Write out the line that holds "The width and" together with every line that follows it to the end of the material below, exactly. Omit the pictures.

################

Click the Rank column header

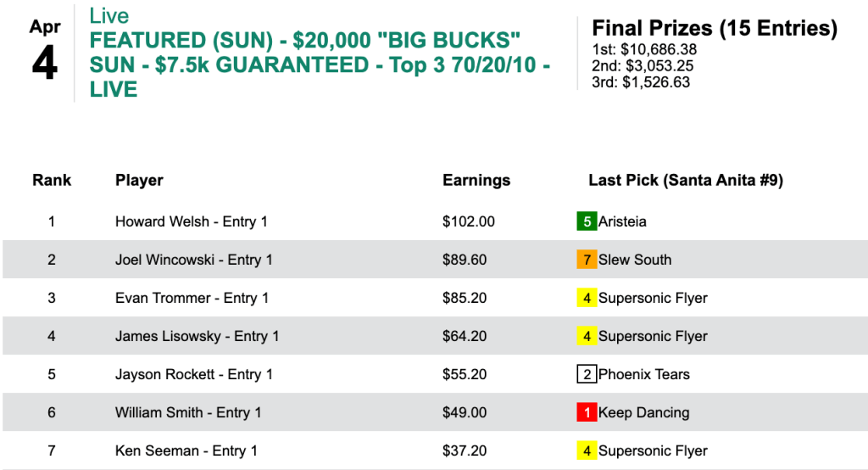click(x=52, y=180)
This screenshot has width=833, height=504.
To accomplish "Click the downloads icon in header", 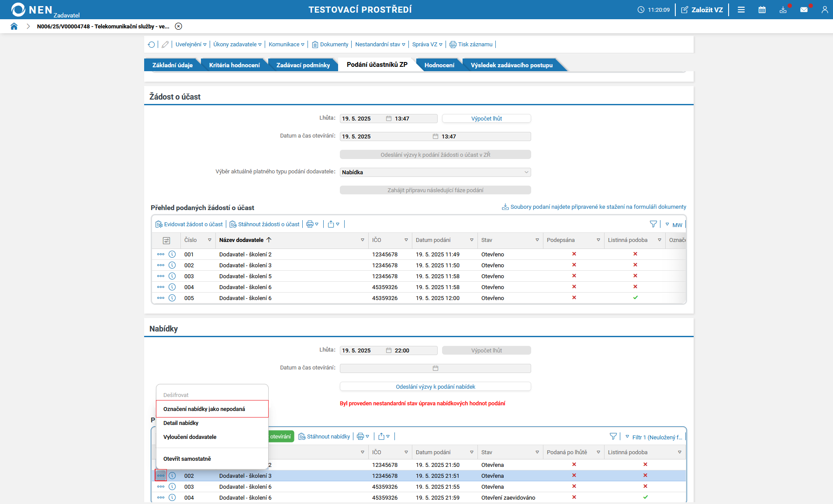I will point(783,10).
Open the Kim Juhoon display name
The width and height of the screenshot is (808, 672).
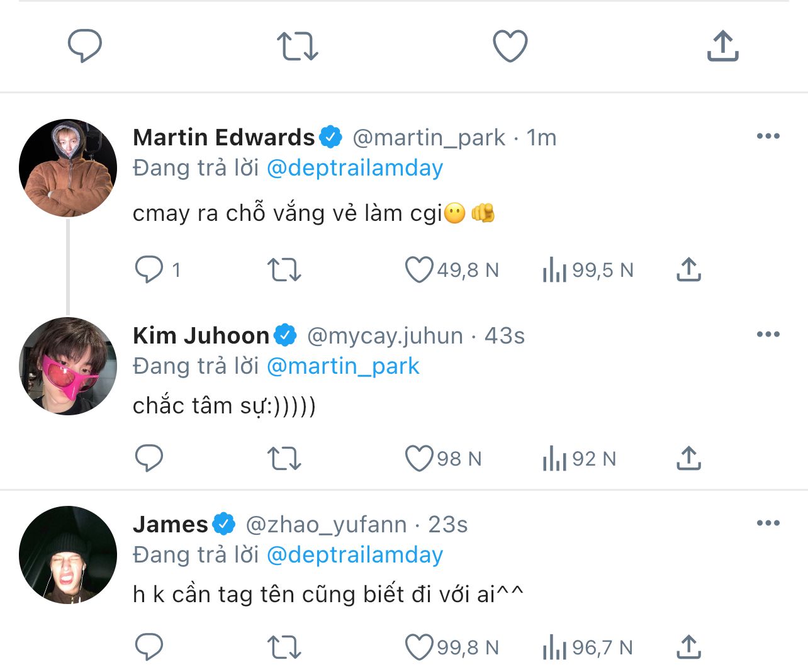pos(201,336)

################

■ **Solution to this problem**:
The width and height of the screenshot is (808, 672).
pos(201,336)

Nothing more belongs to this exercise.